Image of the Month| Volume 2, ISSUE 2, P184-185, 2023

Endometriosis in the Sigmoid Colon Diagnosed by Target Biopsies During Menstruation

Open AccessPublished:October 11, 2022DOI:
      A 49-year-old woman presented with hematochezia for 2 days. One week after her menstruation, a colonoscopy revealed localized wall thickening in the sigmoid colon (Figure A). Histopathology of the biopsy specimens was nonspecific. Physical examination and laboratory tests were also unremarkable. After a detailed medical interview, hematochezia was determined to coincide with her menstruation. History revealed that the first episode occurred a year ago, with intermittent episodes thereafter, lasting 2–3 days. Thus, intestinal endometriosis was suspected. A second colonoscopy performed during menstruation showed that the lesion with hemorrhagic erosion had become thicker (Figure B); endoscopic ultrasonography found submucosal thickening with the mucosal defect (Figure C, arrows). Target biopsies were taken from the erosion and histopathology revealed endometrial tissue (Figure D); hence, the diagnosis of intestinal endometriosis was confirmed, and hormonal therapy was started.

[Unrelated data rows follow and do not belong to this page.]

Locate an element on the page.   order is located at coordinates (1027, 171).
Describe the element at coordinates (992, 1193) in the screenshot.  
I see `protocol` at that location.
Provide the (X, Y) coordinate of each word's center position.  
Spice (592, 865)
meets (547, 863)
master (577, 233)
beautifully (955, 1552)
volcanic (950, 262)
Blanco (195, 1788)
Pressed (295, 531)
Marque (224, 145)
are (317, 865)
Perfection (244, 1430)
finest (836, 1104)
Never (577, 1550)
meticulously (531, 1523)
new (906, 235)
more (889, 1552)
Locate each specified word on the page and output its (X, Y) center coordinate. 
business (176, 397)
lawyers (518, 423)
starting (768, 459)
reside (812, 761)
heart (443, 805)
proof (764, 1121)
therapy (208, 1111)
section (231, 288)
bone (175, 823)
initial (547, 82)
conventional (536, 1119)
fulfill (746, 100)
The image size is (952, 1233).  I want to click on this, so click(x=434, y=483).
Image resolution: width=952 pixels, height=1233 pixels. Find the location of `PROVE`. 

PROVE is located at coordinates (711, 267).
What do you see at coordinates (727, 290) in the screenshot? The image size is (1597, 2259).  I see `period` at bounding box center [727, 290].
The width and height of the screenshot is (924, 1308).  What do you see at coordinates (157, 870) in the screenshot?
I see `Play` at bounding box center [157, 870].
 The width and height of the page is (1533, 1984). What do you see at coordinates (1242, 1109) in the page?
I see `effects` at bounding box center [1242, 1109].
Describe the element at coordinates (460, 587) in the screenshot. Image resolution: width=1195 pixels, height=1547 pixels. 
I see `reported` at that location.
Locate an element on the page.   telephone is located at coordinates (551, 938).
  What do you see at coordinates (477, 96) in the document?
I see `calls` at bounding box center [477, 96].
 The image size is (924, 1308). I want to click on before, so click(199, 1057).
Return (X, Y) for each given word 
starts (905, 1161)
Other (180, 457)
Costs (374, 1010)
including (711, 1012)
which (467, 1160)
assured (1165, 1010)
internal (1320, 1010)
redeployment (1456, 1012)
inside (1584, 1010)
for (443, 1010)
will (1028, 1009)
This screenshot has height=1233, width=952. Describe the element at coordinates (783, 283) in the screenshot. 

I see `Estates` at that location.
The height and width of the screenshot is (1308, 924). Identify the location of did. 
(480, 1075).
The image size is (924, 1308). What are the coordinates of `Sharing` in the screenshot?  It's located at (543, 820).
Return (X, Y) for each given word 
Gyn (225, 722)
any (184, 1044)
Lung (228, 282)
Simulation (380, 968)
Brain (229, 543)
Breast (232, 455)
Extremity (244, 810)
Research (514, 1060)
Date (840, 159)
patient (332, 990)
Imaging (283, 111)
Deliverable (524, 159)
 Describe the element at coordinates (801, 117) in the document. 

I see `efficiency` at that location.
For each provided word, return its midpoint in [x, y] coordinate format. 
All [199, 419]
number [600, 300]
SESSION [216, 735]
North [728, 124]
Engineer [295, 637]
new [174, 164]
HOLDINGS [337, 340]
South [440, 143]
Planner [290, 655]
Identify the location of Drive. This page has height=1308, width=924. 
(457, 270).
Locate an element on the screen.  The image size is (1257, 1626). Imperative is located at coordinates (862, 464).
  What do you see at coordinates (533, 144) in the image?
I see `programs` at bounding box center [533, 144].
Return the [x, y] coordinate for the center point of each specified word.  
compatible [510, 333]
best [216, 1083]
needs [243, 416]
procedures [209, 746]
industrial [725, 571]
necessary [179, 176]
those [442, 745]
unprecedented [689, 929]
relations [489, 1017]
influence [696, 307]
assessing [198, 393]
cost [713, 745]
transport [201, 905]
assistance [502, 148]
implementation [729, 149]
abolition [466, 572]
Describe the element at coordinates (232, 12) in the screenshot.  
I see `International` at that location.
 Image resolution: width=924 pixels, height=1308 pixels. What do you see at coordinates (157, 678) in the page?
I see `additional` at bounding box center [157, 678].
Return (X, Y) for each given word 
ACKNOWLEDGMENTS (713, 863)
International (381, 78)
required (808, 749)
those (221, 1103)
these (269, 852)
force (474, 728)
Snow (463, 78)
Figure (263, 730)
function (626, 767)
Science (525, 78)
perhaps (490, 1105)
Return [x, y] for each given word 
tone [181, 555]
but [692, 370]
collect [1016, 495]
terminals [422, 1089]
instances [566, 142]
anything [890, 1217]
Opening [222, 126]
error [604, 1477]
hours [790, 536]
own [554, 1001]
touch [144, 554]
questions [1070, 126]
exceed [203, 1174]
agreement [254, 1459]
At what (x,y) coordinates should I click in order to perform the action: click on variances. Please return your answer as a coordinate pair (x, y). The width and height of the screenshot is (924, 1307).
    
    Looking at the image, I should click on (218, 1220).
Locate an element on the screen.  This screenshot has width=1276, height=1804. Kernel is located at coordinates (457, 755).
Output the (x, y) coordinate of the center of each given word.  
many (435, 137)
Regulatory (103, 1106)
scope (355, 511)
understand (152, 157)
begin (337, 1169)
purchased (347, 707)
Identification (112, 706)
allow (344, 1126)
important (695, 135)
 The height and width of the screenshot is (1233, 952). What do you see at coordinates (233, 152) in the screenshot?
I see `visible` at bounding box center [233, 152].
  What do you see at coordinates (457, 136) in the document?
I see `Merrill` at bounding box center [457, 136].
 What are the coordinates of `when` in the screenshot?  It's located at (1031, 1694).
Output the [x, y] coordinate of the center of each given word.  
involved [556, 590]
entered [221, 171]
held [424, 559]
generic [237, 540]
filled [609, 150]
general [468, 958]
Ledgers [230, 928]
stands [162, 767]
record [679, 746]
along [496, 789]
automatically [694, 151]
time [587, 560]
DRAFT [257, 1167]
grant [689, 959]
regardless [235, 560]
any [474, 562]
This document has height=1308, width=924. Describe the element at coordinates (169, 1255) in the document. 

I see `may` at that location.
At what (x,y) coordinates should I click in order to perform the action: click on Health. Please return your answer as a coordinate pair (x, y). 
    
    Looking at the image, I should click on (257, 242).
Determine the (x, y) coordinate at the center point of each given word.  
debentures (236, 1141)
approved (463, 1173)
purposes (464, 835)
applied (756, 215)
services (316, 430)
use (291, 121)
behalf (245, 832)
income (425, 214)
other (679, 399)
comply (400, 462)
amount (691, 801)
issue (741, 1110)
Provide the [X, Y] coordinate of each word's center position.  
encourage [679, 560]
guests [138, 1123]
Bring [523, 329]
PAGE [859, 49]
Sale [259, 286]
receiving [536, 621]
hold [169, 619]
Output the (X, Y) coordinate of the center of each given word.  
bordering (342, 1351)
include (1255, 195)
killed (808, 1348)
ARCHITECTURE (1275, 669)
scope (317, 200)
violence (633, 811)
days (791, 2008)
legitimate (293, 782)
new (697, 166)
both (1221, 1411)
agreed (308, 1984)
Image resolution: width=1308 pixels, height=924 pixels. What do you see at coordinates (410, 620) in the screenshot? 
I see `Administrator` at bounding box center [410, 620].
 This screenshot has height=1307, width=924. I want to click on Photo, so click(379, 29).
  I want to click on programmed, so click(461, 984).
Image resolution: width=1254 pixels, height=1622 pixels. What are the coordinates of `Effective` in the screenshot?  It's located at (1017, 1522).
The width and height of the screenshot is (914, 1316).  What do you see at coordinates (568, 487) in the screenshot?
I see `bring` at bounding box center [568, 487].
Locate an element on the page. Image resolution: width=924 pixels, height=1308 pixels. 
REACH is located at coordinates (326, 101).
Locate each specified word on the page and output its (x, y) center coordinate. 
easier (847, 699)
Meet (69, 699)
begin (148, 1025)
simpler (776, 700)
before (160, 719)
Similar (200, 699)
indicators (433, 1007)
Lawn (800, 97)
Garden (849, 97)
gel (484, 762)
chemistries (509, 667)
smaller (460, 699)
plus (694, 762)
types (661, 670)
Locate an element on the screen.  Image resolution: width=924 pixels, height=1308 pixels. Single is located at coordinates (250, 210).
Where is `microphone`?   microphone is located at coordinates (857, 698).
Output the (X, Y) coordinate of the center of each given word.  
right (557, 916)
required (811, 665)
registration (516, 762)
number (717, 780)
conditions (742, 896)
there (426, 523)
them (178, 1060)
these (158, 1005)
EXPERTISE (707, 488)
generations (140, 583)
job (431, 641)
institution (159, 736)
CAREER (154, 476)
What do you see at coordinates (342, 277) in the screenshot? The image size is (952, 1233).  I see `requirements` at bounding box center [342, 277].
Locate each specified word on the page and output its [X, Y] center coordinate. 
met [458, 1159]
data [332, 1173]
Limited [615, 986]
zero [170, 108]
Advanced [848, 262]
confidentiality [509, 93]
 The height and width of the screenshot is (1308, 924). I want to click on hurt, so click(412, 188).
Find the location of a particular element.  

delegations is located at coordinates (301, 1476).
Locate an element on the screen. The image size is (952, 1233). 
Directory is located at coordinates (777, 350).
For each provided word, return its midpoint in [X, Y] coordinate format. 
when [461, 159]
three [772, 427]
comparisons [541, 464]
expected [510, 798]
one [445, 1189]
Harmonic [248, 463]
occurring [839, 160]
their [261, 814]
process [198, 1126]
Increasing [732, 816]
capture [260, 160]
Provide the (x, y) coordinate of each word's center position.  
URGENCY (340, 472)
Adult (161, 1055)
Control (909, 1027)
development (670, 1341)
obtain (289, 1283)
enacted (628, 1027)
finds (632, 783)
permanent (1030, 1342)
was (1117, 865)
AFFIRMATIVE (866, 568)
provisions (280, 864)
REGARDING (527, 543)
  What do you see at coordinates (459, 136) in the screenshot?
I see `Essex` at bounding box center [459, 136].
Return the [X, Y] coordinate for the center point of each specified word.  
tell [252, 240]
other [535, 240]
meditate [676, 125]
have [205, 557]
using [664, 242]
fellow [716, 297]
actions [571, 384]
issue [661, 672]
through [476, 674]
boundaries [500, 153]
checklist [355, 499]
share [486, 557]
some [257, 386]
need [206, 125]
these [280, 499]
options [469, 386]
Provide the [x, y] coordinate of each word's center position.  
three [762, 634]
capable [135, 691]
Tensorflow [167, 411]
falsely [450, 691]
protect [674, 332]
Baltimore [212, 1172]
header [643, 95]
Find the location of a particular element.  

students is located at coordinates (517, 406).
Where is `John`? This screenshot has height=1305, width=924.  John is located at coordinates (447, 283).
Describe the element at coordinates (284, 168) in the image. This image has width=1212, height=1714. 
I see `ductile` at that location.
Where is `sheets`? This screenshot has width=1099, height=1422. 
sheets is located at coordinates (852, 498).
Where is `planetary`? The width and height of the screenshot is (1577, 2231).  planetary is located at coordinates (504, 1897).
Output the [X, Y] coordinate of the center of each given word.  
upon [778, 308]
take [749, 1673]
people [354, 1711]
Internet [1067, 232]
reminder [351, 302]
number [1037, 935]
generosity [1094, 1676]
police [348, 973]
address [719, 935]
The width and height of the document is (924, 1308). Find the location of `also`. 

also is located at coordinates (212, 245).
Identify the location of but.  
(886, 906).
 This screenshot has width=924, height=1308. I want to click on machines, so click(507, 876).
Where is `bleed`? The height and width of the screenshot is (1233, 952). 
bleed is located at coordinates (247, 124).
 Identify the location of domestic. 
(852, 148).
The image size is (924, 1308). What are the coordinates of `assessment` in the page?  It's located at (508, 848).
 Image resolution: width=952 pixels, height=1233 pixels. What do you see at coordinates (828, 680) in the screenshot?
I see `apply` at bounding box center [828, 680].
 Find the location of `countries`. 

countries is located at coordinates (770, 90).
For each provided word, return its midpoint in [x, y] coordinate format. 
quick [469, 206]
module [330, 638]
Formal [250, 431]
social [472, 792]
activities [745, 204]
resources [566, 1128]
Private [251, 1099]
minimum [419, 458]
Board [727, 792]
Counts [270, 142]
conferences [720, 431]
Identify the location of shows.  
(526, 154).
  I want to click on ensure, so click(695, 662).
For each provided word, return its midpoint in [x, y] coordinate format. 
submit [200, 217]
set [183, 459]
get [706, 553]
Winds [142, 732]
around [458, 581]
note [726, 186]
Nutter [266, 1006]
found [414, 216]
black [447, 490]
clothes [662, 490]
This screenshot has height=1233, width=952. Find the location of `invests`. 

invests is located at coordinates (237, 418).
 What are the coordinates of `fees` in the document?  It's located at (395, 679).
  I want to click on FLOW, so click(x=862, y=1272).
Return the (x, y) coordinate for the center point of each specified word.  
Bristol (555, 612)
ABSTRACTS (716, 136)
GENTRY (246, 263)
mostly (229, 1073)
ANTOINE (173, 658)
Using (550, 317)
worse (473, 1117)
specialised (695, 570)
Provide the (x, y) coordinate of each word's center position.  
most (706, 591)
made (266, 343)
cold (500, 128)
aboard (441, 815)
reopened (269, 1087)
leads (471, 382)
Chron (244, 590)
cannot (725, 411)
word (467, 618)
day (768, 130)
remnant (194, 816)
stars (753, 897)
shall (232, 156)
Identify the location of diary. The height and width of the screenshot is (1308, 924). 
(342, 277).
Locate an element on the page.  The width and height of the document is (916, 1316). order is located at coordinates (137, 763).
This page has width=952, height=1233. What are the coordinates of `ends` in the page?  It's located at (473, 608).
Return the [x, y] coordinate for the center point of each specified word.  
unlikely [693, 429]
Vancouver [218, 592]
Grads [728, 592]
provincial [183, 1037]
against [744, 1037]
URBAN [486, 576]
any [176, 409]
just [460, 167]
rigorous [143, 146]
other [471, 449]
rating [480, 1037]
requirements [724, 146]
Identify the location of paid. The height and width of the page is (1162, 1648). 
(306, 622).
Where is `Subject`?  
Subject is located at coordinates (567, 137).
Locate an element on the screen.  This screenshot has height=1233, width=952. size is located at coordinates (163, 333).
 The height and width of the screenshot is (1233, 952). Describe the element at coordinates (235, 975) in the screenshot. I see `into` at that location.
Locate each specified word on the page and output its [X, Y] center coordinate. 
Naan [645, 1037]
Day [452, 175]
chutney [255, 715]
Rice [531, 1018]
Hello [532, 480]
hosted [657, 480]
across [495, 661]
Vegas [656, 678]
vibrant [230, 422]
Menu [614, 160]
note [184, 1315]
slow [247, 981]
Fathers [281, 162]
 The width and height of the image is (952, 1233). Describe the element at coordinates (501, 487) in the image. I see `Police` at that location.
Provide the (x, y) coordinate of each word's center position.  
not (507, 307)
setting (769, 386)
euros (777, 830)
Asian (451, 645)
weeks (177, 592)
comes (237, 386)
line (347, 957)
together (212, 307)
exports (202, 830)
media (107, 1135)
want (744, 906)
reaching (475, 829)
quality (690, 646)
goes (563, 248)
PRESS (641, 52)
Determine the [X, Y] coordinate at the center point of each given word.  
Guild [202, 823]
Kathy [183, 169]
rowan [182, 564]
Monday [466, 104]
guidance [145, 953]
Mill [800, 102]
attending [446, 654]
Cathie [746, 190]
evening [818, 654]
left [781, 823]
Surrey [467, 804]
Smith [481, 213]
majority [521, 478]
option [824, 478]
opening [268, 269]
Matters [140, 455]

      Endoscopic diagnosis of intestinal endometriosis is often uncertain as the serosa and muscularis propria are the most common sites of endometrial involvement. However, during menstruation, necrosis of endometrial tissue causes erosions in the intestinal epithelium. Therefore, targeted biopsies aid in arriving at a definitive diagnosis. It is particularly important to perform biopsies at appropriate sites, in consideration of the menstrual cycle, if intestinal endometriosis is suspected.